**WORK REQUEST**
Write the records below out again. Match them exactly.

**AVAILABLE RECORDS**
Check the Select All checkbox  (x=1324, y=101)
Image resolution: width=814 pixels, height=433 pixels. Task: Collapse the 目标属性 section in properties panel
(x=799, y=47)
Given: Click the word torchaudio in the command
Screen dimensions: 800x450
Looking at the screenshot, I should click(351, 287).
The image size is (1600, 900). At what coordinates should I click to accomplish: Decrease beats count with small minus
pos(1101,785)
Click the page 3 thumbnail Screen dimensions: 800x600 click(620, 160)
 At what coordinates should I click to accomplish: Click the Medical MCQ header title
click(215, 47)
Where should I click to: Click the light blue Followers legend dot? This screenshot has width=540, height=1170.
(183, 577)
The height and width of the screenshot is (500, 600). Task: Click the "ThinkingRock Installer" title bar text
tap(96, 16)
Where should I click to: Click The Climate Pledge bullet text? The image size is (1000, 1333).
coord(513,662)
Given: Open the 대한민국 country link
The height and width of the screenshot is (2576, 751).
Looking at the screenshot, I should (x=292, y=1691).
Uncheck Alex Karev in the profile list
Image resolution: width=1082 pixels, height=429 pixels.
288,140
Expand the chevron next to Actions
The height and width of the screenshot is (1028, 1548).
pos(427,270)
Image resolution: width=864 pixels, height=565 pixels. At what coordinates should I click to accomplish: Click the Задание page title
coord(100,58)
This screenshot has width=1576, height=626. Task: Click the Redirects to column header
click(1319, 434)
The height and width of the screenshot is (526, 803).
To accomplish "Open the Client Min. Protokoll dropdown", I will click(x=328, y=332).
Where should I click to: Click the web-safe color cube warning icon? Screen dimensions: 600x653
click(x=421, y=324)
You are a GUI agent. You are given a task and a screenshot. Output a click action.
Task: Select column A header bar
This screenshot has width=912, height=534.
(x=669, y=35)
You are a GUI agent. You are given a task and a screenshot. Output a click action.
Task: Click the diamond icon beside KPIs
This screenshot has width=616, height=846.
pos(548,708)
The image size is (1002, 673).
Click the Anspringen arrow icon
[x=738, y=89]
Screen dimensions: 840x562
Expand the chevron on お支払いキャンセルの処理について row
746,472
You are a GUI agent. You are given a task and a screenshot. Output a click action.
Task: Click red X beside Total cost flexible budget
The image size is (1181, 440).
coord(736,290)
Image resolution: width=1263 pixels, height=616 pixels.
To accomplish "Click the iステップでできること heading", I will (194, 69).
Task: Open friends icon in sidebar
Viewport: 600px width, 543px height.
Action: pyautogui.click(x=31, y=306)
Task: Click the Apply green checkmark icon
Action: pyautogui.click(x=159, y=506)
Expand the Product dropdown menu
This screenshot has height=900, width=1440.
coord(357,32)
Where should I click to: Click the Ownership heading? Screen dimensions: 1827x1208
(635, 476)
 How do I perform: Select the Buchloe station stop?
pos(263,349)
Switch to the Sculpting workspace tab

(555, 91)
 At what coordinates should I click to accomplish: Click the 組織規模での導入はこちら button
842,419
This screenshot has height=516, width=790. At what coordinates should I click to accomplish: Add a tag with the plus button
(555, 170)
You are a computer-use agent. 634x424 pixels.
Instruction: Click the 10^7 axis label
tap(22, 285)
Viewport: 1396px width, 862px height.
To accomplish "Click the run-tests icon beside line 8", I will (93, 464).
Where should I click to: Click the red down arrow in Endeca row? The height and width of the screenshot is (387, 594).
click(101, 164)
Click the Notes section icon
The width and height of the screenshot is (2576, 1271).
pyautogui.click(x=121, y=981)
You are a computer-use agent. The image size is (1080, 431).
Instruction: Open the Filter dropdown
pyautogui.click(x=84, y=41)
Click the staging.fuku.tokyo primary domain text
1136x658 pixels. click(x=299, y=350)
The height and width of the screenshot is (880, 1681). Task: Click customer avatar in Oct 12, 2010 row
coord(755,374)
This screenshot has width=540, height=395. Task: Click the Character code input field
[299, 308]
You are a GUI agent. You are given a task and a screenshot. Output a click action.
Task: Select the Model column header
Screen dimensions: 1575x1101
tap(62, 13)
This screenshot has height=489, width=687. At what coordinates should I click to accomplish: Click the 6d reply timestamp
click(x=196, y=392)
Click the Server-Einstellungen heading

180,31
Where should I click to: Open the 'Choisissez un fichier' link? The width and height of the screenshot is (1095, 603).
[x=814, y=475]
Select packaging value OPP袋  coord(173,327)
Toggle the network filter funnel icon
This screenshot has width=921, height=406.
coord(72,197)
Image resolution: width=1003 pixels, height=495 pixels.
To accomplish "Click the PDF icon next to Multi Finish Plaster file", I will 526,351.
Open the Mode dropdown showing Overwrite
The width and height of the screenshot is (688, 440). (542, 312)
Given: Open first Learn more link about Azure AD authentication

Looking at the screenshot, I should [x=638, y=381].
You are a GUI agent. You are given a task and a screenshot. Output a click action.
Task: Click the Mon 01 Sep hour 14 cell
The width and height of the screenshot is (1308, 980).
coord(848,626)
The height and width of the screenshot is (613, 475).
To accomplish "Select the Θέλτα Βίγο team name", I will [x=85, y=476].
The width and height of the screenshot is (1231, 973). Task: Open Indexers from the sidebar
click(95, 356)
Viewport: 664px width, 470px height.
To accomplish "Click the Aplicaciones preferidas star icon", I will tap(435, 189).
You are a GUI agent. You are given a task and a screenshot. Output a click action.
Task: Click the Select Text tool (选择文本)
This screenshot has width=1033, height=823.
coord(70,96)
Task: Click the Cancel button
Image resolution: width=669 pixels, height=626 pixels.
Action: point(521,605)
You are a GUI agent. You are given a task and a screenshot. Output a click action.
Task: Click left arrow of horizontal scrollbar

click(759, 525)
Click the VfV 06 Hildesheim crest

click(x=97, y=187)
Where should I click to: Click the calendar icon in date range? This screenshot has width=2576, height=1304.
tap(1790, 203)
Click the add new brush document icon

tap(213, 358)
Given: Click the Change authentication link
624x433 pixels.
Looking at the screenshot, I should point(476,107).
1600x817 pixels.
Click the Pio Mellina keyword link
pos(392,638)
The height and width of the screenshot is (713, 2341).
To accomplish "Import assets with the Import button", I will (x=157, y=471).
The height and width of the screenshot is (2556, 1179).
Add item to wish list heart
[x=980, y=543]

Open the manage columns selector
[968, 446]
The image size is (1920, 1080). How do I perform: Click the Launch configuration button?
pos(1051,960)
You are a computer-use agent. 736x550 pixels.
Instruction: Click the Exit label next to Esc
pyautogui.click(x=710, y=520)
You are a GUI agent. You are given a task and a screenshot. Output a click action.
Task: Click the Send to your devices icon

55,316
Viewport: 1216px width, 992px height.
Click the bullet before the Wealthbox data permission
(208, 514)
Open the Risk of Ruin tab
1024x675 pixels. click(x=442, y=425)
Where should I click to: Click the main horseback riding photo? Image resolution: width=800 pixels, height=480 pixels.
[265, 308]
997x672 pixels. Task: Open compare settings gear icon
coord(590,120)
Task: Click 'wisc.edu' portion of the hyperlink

**WRITTEN ANSWER**
Check the Select All checkbox  (x=1324, y=101)
Image resolution: width=814 pixels, height=433 pixels. Task: Collapse the 目标属性 section in properties panel
(x=799, y=47)
Given: Click the word torchaudio in the command
Screen dimensions: 800x450
Looking at the screenshot, I should click(351, 287).
The image size is (1600, 900). At what coordinates should I click to accomplish: Decrease beats count with small minus
pos(1101,785)
Click the page 3 thumbnail Screen dimensions: 800x600 click(620, 160)
 At what coordinates should I click to accomplish: Click the Medical MCQ header title
click(215, 47)
Where should I click to: Click the light blue Followers legend dot? This screenshot has width=540, height=1170.
(183, 577)
The height and width of the screenshot is (500, 600). Task: Click the "ThinkingRock Installer" title bar text
tap(96, 16)
Where should I click to: Click The Climate Pledge bullet text? The image size is (1000, 1333).
coord(513,662)
Given: Open the 대한민국 country link
The height and width of the screenshot is (2576, 751).
Looking at the screenshot, I should (x=292, y=1691).
Uncheck Alex Karev in the profile list
Image resolution: width=1082 pixels, height=429 pixels.
288,140
Expand the chevron next to Actions
The height and width of the screenshot is (1028, 1548).
pos(427,270)
Image resolution: width=864 pixels, height=565 pixels. At what coordinates should I click to accomplish: Click the Задание page title
coord(100,58)
This screenshot has width=1576, height=626. Task: Click the Redirects to column header
click(1319, 434)
The height and width of the screenshot is (526, 803).
To accomplish "Open the Client Min. Protokoll dropdown", I will click(x=328, y=332).
Where should I click to: Click the web-safe color cube warning icon? Screen dimensions: 600x653
click(x=421, y=324)
You are a GUI agent. You are given a task and a screenshot. Output a click action.
Task: Select column A header bar
This screenshot has width=912, height=534.
(x=669, y=35)
You are a GUI agent. You are given a task and a screenshot. Output a click action.
Task: Click the diamond icon beside KPIs
This screenshot has width=616, height=846.
pos(548,708)
The image size is (1002, 673).
Click the Anspringen arrow icon
[x=738, y=89]
Screen dimensions: 840x562
Expand the chevron on お支払いキャンセルの処理について row
746,472
You are a GUI agent. You are given a task and a screenshot. Output a click action.
Task: Click red X beside Total cost flexible budget
The image size is (1181, 440).
coord(736,290)
Image resolution: width=1263 pixels, height=616 pixels.
To accomplish "Click the iステップでできること heading", I will (194, 69).
Task: Open friends icon in sidebar
Viewport: 600px width, 543px height.
Action: pyautogui.click(x=31, y=306)
Task: Click the Apply green checkmark icon
Action: pyautogui.click(x=159, y=506)
Expand the Product dropdown menu
This screenshot has height=900, width=1440.
coord(357,32)
Where should I click to: Click the Ownership heading? Screen dimensions: 1827x1208
(635, 476)
 How do I perform: Select the Buchloe station stop?
pos(263,349)
Switch to the Sculpting workspace tab

(555, 91)
 At what coordinates should I click to accomplish: Click the 組織規模での導入はこちら button
842,419
This screenshot has height=516, width=790. At what coordinates should I click to accomplish: Add a tag with the plus button
(555, 170)
You are a computer-use agent. 634x424 pixels.
Instruction: Click the 10^7 axis label
tap(22, 285)
Viewport: 1396px width, 862px height.
To accomplish "Click the run-tests icon beside line 8", I will (93, 464).
Where should I click to: Click the red down arrow in Endeca row? The height and width of the screenshot is (387, 594).
click(101, 164)
Click the Notes section icon
The width and height of the screenshot is (2576, 1271).
pyautogui.click(x=121, y=981)
You are a computer-use agent. The image size is (1080, 431).
Instruction: Open the Filter dropdown
pyautogui.click(x=84, y=41)
Click the staging.fuku.tokyo primary domain text
1136x658 pixels. click(x=299, y=350)
The height and width of the screenshot is (880, 1681). Task: Click customer avatar in Oct 12, 2010 row
coord(755,374)
This screenshot has width=540, height=395. Task: Click the Character code input field
[299, 308]
You are a GUI agent. You are given a task and a screenshot. Output a click action.
Task: Select the Model column header
Screen dimensions: 1575x1101
tap(62, 13)
This screenshot has height=489, width=687. At what coordinates should I click to accomplish: Click the 6d reply timestamp
click(x=196, y=392)
Click the Server-Einstellungen heading

180,31
Where should I click to: Open the 'Choisissez un fichier' link? The width and height of the screenshot is (1095, 603).
[x=814, y=475]
Select packaging value OPP袋  coord(173,327)
Toggle the network filter funnel icon
This screenshot has width=921, height=406.
coord(72,197)
Image resolution: width=1003 pixels, height=495 pixels.
To accomplish "Click the PDF icon next to Multi Finish Plaster file", I will 526,351.
Open the Mode dropdown showing Overwrite
The width and height of the screenshot is (688, 440). (542, 312)
Given: Open first Learn more link about Azure AD authentication

Looking at the screenshot, I should [x=638, y=381].
You are a GUI agent. You are given a task and a screenshot. Output a click action.
Task: Click the Mon 01 Sep hour 14 cell
The width and height of the screenshot is (1308, 980).
coord(848,626)
The height and width of the screenshot is (613, 475).
To accomplish "Select the Θέλτα Βίγο team name", I will [x=85, y=476].
The width and height of the screenshot is (1231, 973). Task: Open Indexers from the sidebar
click(95, 356)
Viewport: 664px width, 470px height.
To accomplish "Click the Aplicaciones preferidas star icon", I will tap(435, 189).
You are a GUI agent. You are given a task and a screenshot. Output a click action.
Task: Click the Select Text tool (选择文本)
This screenshot has width=1033, height=823.
coord(70,96)
Task: Click the Cancel button
Image resolution: width=669 pixels, height=626 pixels.
Action: point(521,605)
You are a GUI agent. You are given a task and a screenshot. Output a click action.
Task: Click left arrow of horizontal scrollbar

click(759, 525)
Click the VfV 06 Hildesheim crest

click(x=97, y=187)
Where should I click to: Click the calendar icon in date range? This screenshot has width=2576, height=1304.
tap(1790, 203)
Click the add new brush document icon

tap(213, 358)
Given: Click the Change authentication link
624x433 pixels.
Looking at the screenshot, I should point(476,107).
1600x817 pixels.
Click the Pio Mellina keyword link
pos(392,638)
The height and width of the screenshot is (713, 2341).
To accomplish "Import assets with the Import button", I will (x=157, y=471).
The height and width of the screenshot is (2556, 1179).
Add item to wish list heart
[x=980, y=543]

Open the manage columns selector
[968, 446]
The image size is (1920, 1080). How do I perform: Click the Launch configuration button?
pos(1051,960)
You are a computer-use agent. 736x550 pixels.
Instruction: Click the Exit label next to Esc
pyautogui.click(x=710, y=520)
You are a GUI agent. You are given a task and a screenshot. Output a click action.
Task: Click the Send to your devices icon

55,316
Viewport: 1216px width, 992px height.
Click the bullet before the Wealthbox data permission
(208, 514)
Open the Risk of Ruin tab
1024x675 pixels. click(x=442, y=425)
Where should I click to: Click the main horseback riding photo? Image resolution: width=800 pixels, height=480 pixels.
[265, 308]
997x672 pixels. Task: Open compare settings gear icon
coord(590,120)
Task: Click 'wisc.edu' portion of the hyperlink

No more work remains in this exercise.